• [Required work] Wherever the line with "This screenshot has width=1060, height=768." sits in the listing below, transcribe from it up to and including the line with "The height and width of the screenshot is (670, 1568).", exactly, and leave the remaining lines out.

• [Supplied records]
####
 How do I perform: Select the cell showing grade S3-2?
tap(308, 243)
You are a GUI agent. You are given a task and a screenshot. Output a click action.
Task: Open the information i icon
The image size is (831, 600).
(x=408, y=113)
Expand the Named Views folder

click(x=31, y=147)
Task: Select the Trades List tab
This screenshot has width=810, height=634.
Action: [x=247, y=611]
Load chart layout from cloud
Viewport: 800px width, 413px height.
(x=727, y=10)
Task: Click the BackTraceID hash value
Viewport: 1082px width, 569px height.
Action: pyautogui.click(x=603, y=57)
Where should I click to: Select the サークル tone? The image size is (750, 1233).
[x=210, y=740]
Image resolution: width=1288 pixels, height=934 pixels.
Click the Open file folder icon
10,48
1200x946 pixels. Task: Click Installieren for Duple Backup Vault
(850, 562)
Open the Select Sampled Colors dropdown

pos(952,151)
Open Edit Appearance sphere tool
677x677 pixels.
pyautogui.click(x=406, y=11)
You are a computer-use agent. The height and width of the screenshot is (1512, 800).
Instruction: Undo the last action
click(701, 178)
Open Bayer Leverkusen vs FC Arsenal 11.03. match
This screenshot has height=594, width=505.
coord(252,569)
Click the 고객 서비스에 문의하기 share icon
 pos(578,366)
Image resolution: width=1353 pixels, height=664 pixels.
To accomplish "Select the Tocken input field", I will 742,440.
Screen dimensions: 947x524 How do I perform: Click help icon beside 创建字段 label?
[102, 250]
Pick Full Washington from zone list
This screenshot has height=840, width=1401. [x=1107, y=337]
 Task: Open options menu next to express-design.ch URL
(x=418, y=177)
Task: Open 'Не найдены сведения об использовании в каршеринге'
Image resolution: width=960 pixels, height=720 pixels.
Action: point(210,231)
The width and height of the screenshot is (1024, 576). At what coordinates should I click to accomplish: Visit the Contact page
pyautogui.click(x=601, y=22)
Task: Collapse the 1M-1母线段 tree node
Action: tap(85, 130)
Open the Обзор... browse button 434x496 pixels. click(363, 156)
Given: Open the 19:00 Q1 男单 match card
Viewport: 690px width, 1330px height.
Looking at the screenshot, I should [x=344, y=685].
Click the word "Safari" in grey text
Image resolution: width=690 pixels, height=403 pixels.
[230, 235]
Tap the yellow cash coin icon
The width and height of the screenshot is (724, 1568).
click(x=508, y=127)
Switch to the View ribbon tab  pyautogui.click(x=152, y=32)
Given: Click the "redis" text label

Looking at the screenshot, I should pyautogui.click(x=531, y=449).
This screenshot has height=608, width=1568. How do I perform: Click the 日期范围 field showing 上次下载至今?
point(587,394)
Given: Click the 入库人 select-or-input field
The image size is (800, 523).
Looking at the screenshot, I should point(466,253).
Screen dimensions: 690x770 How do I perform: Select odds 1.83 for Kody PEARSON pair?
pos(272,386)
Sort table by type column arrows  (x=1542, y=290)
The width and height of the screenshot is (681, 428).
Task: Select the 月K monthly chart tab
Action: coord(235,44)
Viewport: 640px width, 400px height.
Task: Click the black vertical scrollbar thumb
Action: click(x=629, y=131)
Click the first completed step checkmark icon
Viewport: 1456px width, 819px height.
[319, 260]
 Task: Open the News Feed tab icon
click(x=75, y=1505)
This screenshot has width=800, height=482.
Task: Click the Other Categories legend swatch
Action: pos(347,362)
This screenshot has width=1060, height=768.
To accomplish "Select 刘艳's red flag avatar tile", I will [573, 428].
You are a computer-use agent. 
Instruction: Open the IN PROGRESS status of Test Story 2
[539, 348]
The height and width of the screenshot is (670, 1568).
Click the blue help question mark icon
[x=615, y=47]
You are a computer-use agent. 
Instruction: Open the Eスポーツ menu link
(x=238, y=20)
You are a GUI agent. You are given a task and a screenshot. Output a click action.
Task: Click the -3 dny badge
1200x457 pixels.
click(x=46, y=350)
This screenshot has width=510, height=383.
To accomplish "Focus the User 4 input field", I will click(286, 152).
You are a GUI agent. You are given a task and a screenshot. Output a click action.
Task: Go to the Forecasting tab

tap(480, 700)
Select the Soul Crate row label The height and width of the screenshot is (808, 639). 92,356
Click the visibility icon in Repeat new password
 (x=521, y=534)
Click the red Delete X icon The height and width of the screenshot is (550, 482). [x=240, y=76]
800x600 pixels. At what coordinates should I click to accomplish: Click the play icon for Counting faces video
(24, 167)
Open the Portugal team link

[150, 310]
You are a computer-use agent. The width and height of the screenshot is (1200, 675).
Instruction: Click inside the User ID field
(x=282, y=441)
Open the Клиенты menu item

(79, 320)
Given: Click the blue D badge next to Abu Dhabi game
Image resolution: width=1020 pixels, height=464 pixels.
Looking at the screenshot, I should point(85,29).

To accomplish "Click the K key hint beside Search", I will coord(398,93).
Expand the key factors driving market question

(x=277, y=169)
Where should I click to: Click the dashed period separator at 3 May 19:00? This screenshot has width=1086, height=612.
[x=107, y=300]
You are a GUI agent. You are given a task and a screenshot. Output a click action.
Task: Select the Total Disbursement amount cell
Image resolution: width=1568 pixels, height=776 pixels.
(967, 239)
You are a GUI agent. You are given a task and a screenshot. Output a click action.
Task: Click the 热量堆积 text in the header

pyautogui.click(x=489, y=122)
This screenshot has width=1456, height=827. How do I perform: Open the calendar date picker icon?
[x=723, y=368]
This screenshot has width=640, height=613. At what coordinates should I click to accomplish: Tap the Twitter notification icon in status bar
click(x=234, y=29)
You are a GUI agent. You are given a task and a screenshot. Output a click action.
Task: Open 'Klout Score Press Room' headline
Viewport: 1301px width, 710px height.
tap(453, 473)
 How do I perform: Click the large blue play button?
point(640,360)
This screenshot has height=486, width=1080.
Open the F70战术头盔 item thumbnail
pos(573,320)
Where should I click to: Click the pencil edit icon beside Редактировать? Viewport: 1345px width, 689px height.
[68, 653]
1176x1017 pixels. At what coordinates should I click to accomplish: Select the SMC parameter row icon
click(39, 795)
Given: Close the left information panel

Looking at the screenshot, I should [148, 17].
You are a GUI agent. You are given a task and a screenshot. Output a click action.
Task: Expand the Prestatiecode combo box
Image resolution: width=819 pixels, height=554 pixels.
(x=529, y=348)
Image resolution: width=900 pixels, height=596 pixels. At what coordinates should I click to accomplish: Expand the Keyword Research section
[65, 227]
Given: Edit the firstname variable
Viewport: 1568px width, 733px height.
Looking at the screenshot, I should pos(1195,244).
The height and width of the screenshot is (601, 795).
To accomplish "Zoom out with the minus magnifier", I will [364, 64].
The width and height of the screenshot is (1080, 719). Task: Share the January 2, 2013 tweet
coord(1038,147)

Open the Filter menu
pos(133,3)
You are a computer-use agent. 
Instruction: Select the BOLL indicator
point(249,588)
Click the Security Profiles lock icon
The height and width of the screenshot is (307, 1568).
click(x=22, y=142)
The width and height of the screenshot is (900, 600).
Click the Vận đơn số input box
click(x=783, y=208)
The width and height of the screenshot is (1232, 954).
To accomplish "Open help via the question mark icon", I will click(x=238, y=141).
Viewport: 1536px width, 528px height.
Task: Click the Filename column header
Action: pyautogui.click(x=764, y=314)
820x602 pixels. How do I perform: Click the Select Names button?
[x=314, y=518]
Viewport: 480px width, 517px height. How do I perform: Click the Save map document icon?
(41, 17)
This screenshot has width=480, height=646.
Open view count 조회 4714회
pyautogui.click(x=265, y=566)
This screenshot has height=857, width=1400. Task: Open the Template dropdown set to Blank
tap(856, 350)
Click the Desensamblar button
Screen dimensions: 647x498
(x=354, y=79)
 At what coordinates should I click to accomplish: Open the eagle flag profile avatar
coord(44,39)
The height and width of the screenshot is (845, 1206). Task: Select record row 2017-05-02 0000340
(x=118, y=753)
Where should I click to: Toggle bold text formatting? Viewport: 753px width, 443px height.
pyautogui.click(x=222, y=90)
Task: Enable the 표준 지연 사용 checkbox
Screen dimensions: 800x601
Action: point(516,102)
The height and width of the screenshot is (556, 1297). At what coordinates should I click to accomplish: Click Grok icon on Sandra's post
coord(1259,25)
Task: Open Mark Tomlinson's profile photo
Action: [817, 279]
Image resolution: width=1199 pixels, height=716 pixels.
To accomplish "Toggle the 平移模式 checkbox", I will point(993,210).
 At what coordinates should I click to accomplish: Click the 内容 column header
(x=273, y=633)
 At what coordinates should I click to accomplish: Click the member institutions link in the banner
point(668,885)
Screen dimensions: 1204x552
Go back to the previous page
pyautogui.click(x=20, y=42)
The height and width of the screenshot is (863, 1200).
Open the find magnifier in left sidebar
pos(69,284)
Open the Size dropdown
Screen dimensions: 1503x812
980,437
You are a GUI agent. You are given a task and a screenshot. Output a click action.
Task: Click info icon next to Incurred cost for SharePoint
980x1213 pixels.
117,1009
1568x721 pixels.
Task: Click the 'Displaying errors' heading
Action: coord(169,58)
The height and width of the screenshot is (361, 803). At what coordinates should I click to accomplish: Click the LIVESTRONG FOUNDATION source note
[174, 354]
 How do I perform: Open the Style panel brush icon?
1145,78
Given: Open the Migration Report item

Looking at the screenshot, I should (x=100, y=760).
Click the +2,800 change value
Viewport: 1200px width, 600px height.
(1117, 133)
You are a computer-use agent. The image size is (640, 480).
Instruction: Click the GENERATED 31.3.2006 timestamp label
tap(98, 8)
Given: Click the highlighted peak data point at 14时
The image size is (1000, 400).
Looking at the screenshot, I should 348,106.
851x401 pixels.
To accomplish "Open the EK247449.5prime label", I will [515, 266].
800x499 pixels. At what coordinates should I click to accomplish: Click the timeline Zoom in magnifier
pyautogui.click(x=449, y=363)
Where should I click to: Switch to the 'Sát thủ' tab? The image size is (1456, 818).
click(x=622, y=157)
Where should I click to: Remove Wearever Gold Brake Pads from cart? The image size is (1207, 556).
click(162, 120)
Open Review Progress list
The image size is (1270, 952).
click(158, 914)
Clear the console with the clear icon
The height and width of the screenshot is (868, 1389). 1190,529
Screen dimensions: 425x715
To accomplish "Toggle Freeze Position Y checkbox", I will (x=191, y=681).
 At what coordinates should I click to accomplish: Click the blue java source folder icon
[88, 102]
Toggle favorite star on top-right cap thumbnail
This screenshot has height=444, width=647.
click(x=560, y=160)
####
• [Written solution]
This screenshot has width=1060, height=768.
To accomplish "Select 刘艳's red flag avatar tile", I will [573, 428].
You are a computer-use agent. 
Instruction: Open the IN PROGRESS status of Test Story 2
[539, 348]
The height and width of the screenshot is (670, 1568).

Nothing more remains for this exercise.